**WHAT THE EXERCISE ASKS:** The reply must contain exactly the lines below from the one with "At what coordinates should I click to accomplish: Click" down to the one with "the search magnifier", both included, and nothing more; please omit the pictures.

**THE DATA:**
^^^^
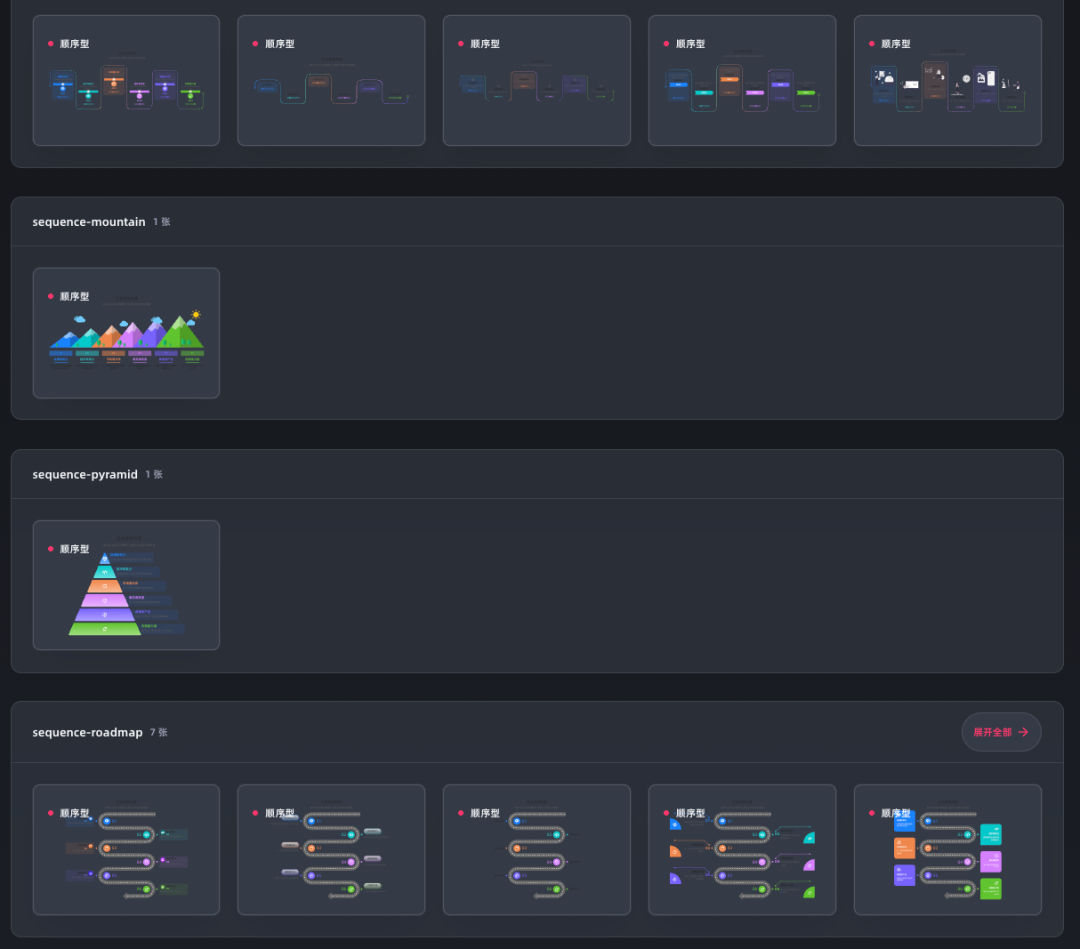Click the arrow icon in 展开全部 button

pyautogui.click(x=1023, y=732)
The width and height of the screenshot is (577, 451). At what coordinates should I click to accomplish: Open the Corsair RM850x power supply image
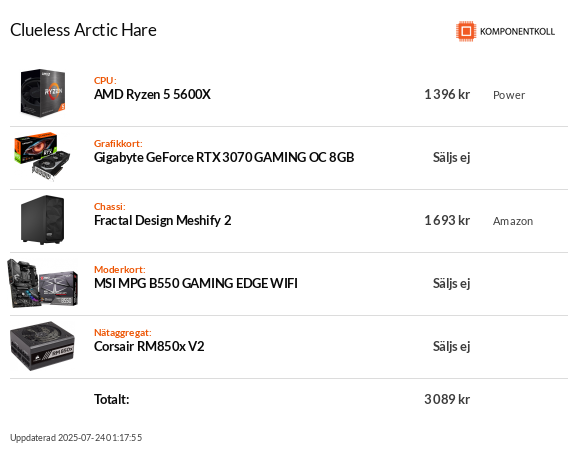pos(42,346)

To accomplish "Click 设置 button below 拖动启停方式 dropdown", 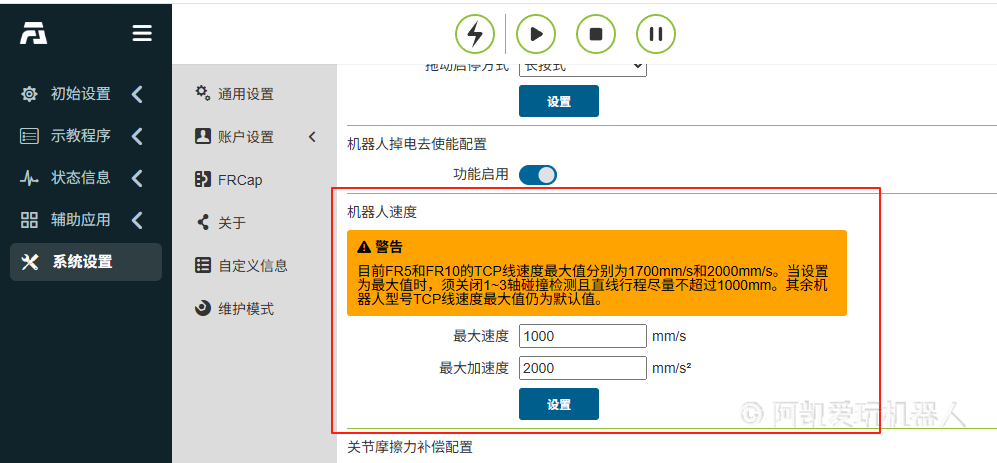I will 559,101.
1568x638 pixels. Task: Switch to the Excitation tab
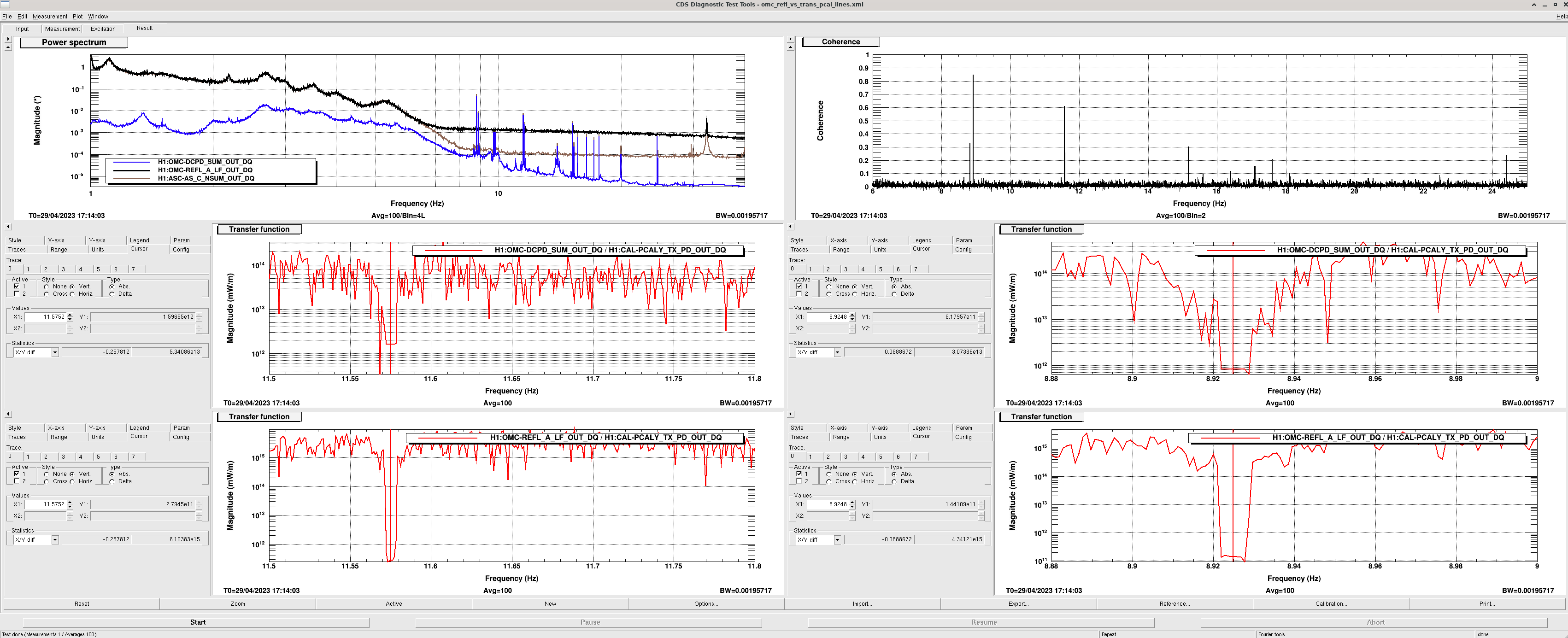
^^^^
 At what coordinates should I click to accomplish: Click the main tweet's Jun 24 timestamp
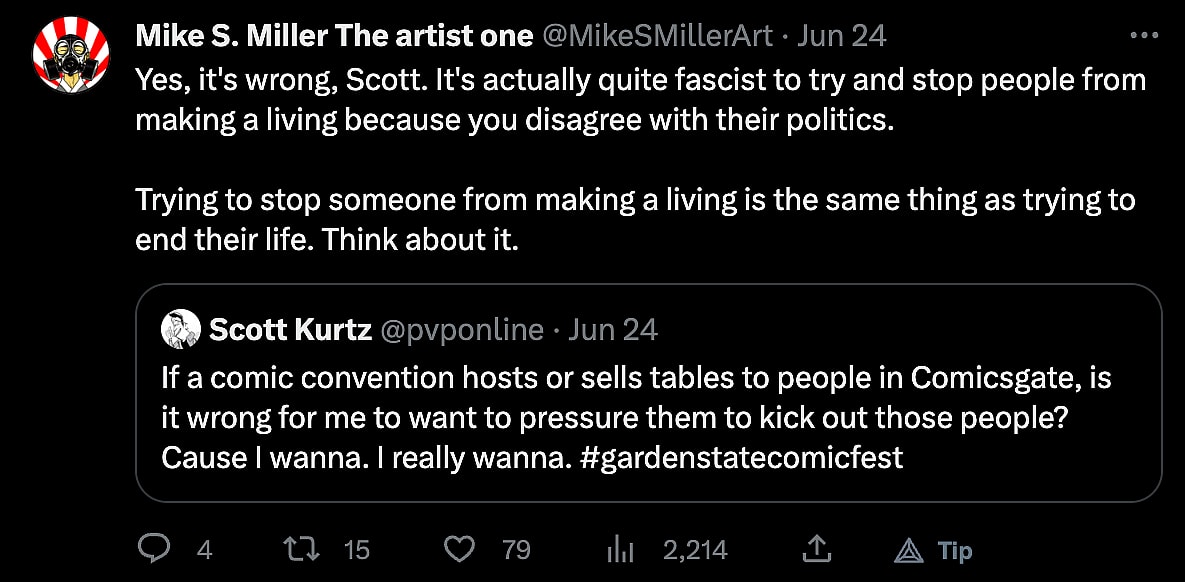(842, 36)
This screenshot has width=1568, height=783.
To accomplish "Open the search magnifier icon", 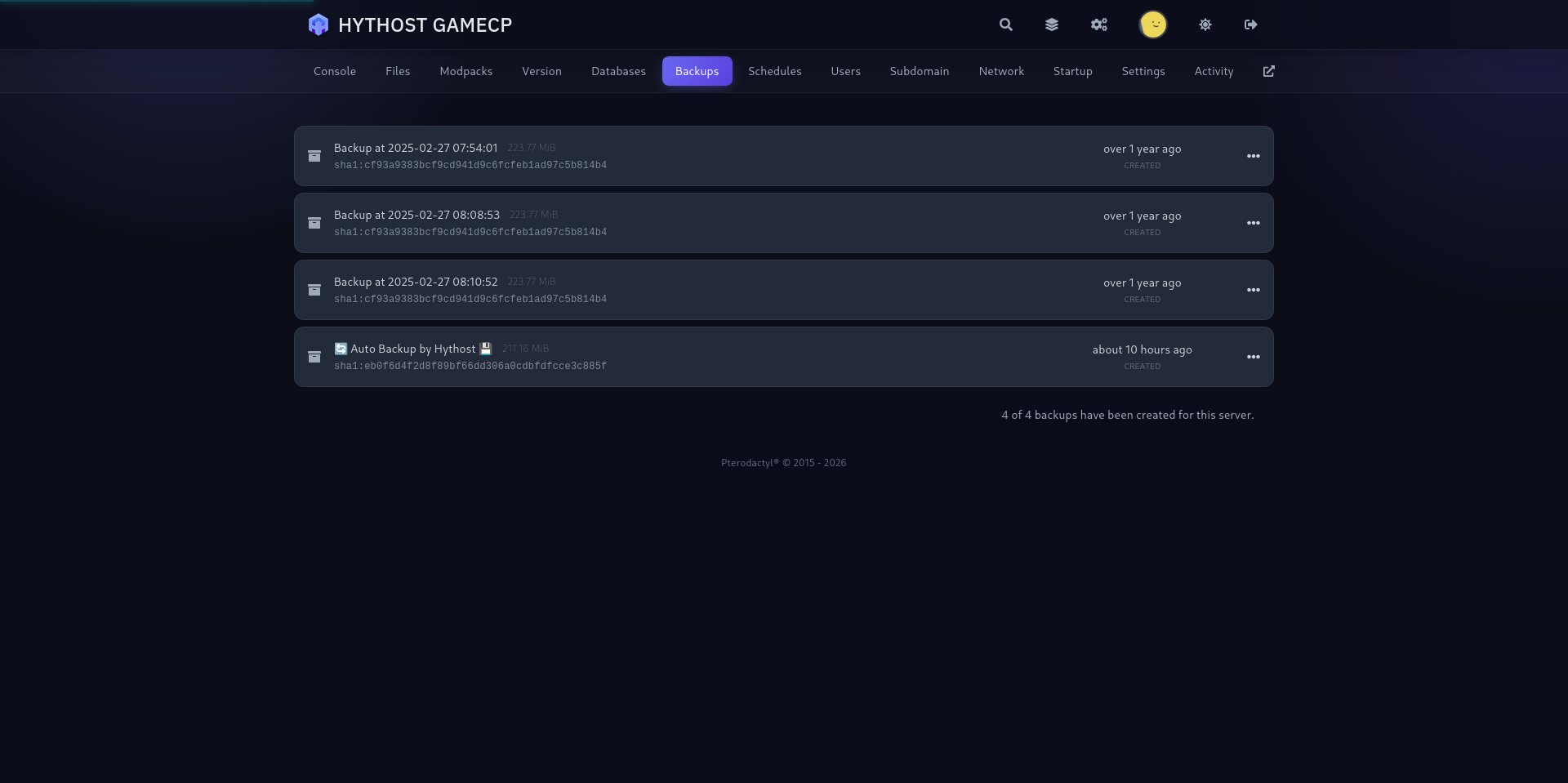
^^^^
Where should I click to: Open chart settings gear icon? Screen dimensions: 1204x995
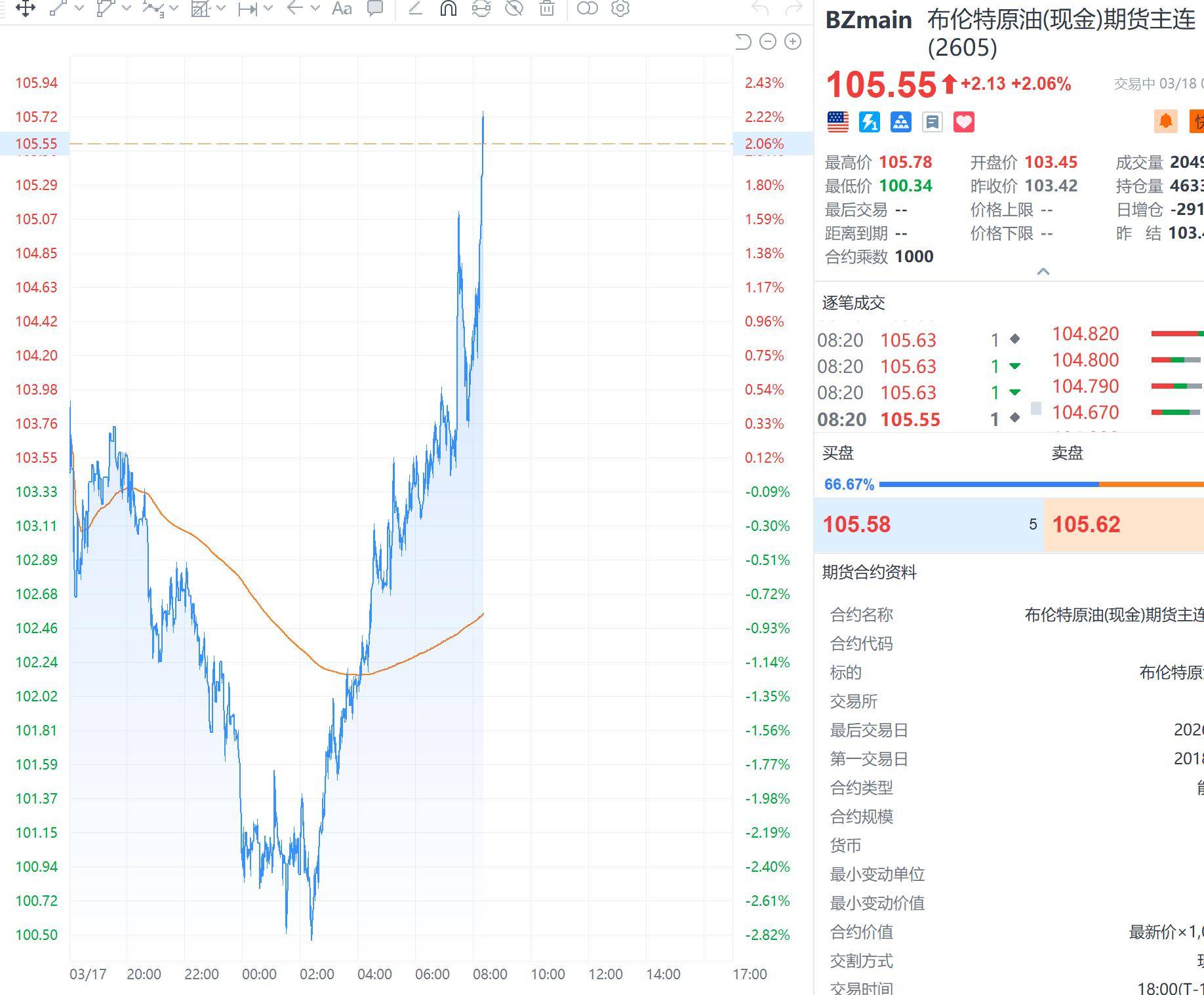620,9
^^^^
**WORKED SOLUTION:**
 At what coordinates should I click to accomplish: Click the main tweet's Jun 24 timestamp
(842, 36)
This screenshot has width=1568, height=783.
To accomplish "Open the search magnifier icon", 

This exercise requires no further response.